= Exercise description =
Through the line that contains "You are a computer-use agent. The", return the data below exactly, starting at its first line; leave the rest out.

┄┄┄┄┄┄┄┄┄┄

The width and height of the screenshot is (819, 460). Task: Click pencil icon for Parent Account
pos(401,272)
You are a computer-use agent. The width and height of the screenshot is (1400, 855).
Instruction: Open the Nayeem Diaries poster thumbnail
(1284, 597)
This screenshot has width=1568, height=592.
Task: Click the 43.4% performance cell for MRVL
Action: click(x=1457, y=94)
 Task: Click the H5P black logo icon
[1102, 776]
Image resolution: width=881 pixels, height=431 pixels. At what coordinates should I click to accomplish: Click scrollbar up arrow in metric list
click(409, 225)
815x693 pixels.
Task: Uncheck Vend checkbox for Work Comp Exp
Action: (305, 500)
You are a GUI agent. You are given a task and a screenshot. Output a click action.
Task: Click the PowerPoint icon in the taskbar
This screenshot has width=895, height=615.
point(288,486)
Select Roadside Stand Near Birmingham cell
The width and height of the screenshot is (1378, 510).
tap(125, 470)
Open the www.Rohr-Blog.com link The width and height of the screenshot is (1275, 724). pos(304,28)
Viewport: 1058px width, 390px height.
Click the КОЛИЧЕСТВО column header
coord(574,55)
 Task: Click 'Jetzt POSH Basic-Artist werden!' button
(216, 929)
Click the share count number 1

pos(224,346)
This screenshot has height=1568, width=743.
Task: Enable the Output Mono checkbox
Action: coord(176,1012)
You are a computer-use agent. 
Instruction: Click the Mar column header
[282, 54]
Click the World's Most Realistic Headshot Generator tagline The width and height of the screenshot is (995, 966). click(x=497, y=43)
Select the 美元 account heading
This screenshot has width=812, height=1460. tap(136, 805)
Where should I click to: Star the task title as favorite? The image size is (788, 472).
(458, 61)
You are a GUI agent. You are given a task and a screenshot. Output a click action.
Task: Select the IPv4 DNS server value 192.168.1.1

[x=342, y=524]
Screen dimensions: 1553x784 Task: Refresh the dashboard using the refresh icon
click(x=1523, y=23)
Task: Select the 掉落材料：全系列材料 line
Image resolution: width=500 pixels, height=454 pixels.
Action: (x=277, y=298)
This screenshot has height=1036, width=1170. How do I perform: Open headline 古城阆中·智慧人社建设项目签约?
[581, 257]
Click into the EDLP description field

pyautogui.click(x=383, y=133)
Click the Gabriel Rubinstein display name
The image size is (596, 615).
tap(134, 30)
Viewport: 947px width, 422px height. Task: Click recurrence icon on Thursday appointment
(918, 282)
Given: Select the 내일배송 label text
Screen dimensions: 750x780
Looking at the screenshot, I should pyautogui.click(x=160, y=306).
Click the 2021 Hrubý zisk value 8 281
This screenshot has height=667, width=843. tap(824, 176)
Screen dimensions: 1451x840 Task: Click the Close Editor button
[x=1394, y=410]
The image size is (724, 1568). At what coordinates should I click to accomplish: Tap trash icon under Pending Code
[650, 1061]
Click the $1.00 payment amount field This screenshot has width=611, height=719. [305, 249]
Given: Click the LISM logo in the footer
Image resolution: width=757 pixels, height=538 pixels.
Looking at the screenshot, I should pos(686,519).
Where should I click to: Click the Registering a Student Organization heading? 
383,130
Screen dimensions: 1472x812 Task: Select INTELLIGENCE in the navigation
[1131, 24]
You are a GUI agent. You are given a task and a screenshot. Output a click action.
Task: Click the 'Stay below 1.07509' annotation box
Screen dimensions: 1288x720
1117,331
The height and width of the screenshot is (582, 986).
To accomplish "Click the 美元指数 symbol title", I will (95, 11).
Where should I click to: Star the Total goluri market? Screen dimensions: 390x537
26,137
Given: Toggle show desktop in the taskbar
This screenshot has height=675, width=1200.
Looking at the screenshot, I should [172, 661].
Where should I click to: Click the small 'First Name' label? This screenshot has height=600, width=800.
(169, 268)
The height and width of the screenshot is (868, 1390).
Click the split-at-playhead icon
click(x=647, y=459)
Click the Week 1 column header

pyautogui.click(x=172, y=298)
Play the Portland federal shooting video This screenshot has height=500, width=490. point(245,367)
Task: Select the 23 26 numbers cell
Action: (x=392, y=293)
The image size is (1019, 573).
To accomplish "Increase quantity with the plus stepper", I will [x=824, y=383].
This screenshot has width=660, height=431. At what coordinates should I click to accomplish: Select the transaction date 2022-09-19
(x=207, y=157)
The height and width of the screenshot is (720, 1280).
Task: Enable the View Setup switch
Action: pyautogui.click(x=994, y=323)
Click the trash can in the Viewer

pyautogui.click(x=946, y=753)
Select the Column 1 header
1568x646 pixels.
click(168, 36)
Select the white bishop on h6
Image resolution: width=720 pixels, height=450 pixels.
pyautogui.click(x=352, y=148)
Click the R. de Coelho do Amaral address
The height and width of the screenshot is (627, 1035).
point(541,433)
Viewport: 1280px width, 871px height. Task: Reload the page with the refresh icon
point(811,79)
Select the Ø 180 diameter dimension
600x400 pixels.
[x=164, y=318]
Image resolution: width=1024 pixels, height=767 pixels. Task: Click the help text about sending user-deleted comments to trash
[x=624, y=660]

┄┄┄┄┄┄┄┄┄┄

= Solved problem =
The width and height of the screenshot is (819, 460). Task: Click pencil icon for Parent Account
pos(401,272)
You are a computer-use agent. The width and height of the screenshot is (1400, 855).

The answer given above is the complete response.